En optant pour le redressement judiciaire, vous preniez le risque de vous faire racheter, et d'ailleurs, plusieurs groupes se sont montrés sérieusement intéressés...

Ce n'était pas un risque, c'était au contraire une option sur laquelle nous avons beaucoup travaillé, car elle était de nature à favoriser la manifestation d'une solution rapide. Le véritable tour de force fut d'ailleurs d'obtenir six offres de rachat dont quatre crédibles sur l'ensemble du groupe en 15 jours, alors qu'il n'était possible d'organiser ni visite de site, ni réunion physique.

Selon vous, l'avenir de Novares passera par une absorption par un autre groupe ?
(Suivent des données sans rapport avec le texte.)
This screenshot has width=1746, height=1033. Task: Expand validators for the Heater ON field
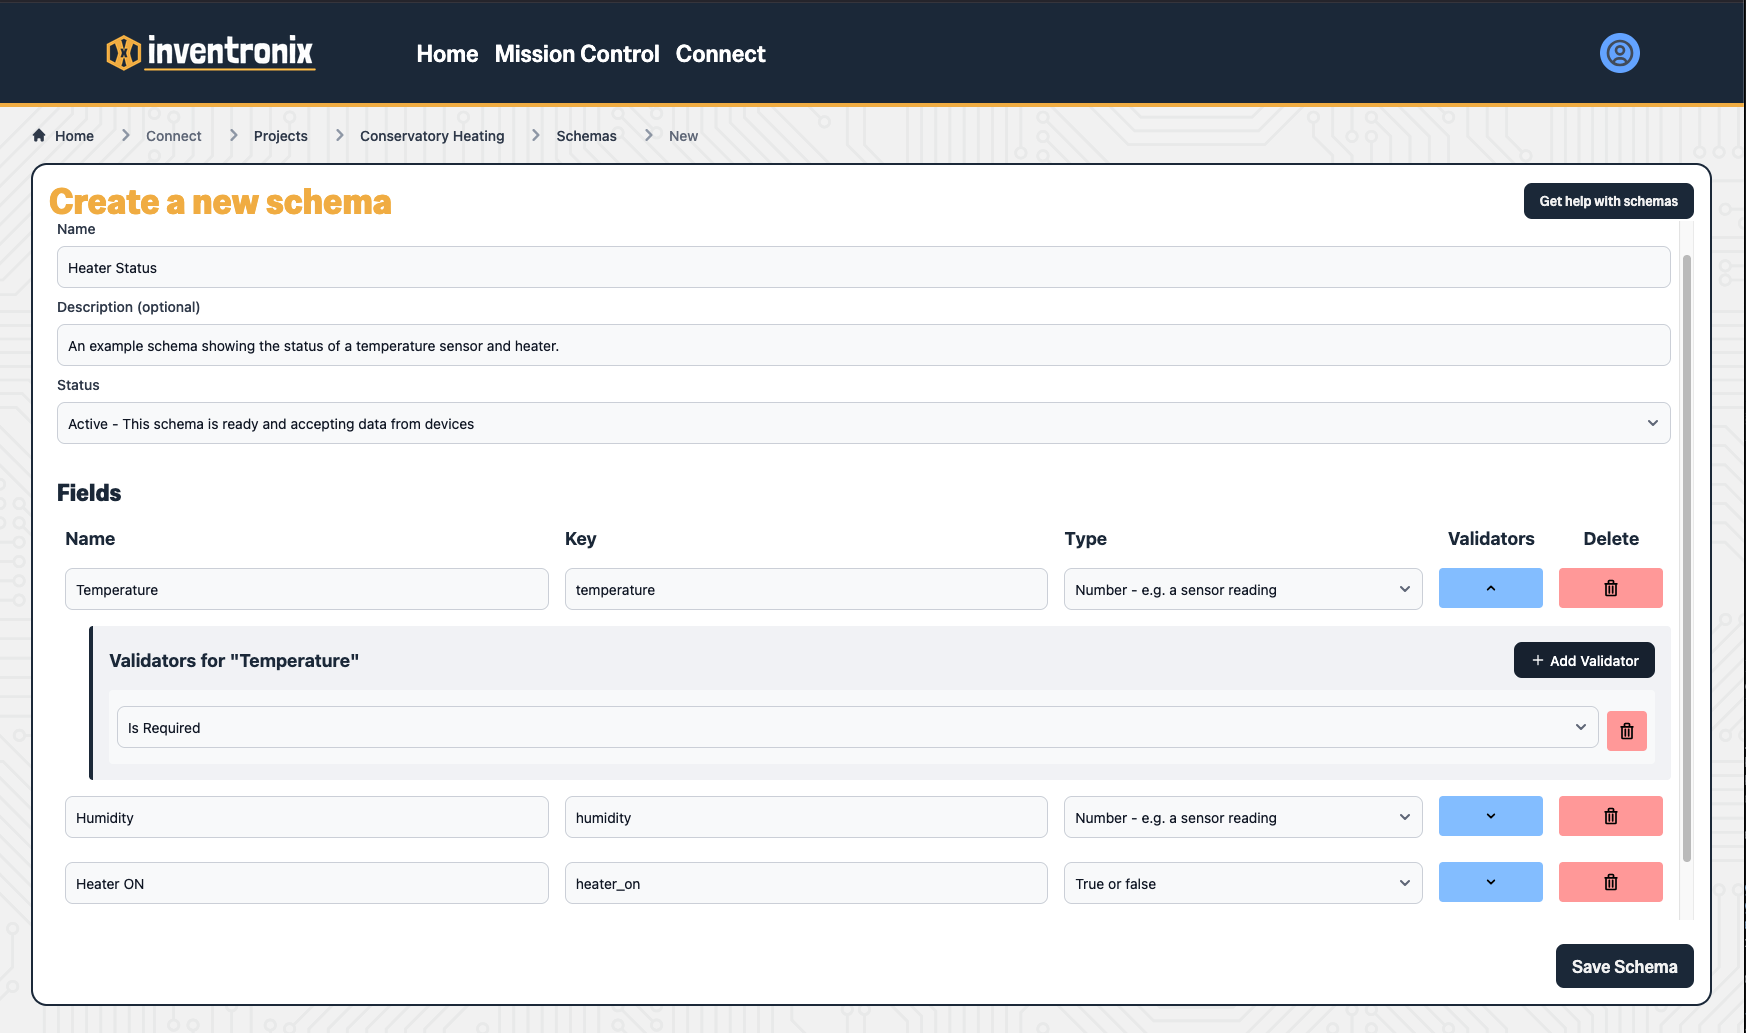point(1490,883)
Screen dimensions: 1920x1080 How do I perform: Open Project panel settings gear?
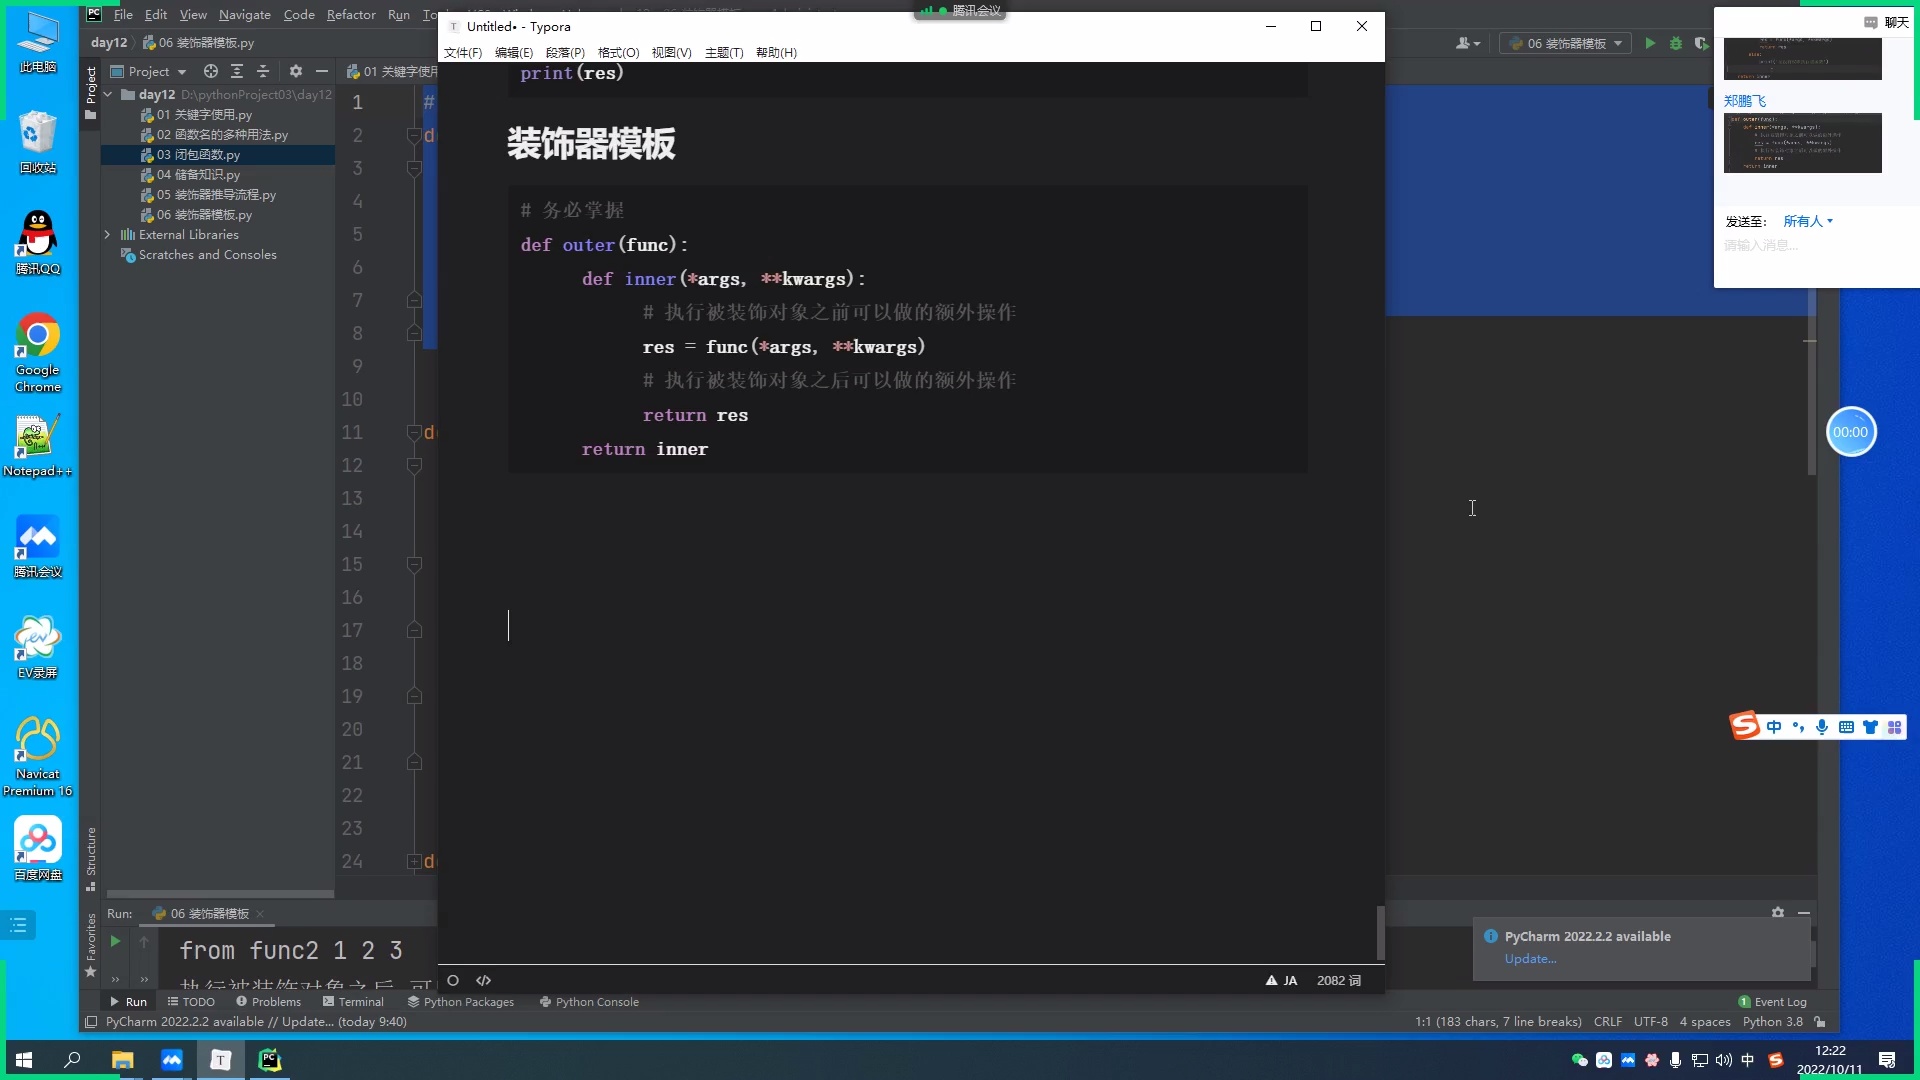(x=296, y=72)
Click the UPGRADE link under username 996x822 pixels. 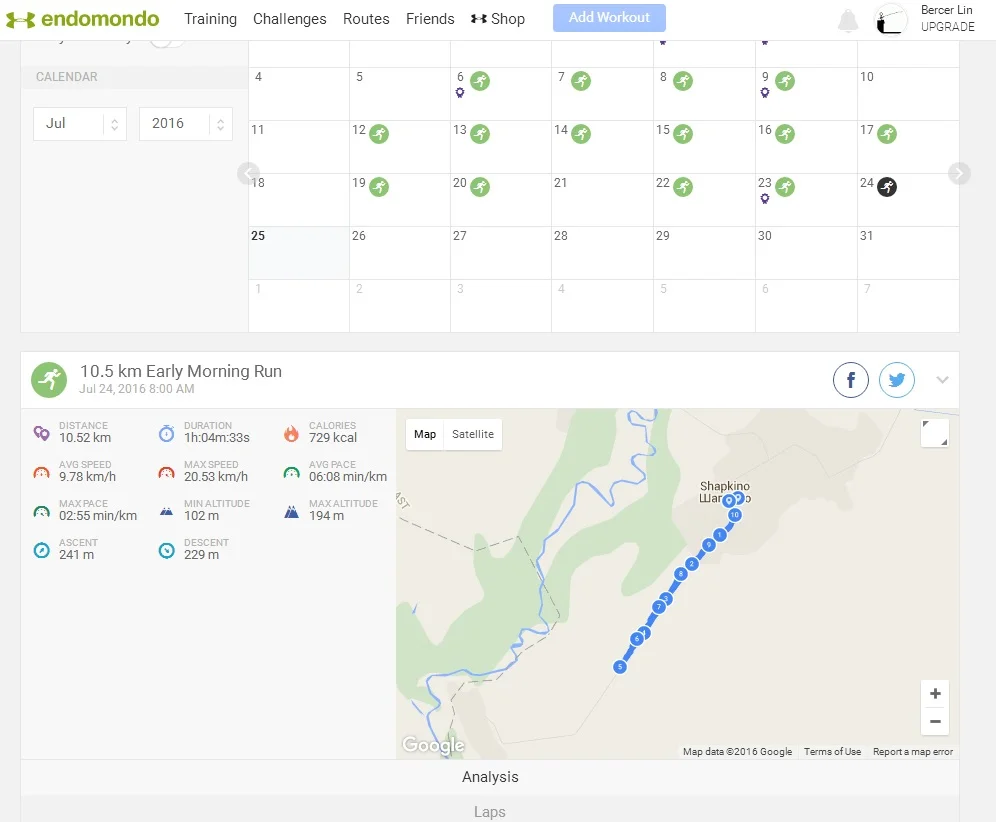point(947,27)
Notre actionnaire majoritaire actuel, le fonds Equistone, a toujours été ouvert au fait d'étudier toute proposition de cession. Cela fait bientôt cinq années qu'il accompagne le développement de Novares, en soutenant nos projets d'innovation et nos décisions d'expansion internationale avec le rachat des sociétés américaines Key Plastics en 2016 et MPC en 2019. Il est donc très probable que « quelque chose » se produise dans les années à venir. Ce pourra donc être une cession à un autre fonds, à un industriel, une fusion, ou toute autre solution, pour autant que cela permette la poursuite du développement du groupe.

Pourtant, Novares a su se positionner sur des produits à forte valeur ajoutée avec un portefeuille client diversifié. Pourquoi remettre en cause votre indépendance ?

Le marché est très concurrentiel et il l'est de plus en plus. Même en enregistrant une croissance de 5% à 7% par an, il faudra beaucoup de temps pour atteindre une taille critique de 2 milliards d'euros de chiffre d'affaires. Le concept d'indépendance est de toute façon relatif lorsqu'on appartient à un fonds d'investissement.

Vous n'avez pas confiance en l'avenir ?

Nous restons résolument optimistes et prudents, d'autant plus avec la crise sanitaire actuelle. Notre programme d'innovation n'est pas modifié, nous avons largement limité la baisse de nos effectifs grâce aux dispositifs de chômage partiel, notamment en France, et nous restons très attentifs à l'évolution des volumes. La Chine est encore plus forte que l'année dernière, le marché américain est resté stable, et l'Europe est en baisse raisonnable. Nous considérons que la voiture ressortira renforcée de cette séquence sanitaire. Il y aura bien sûr des évolutions, et nous travaillons beaucoup sur la génération d'après, c'est là que se jouera l'avenir. Selon moi, cette crise ne change pas la tendance de fond d'un secteur qui continuera à croître les prochaines années, et nous nous tenons prêts à y répondre.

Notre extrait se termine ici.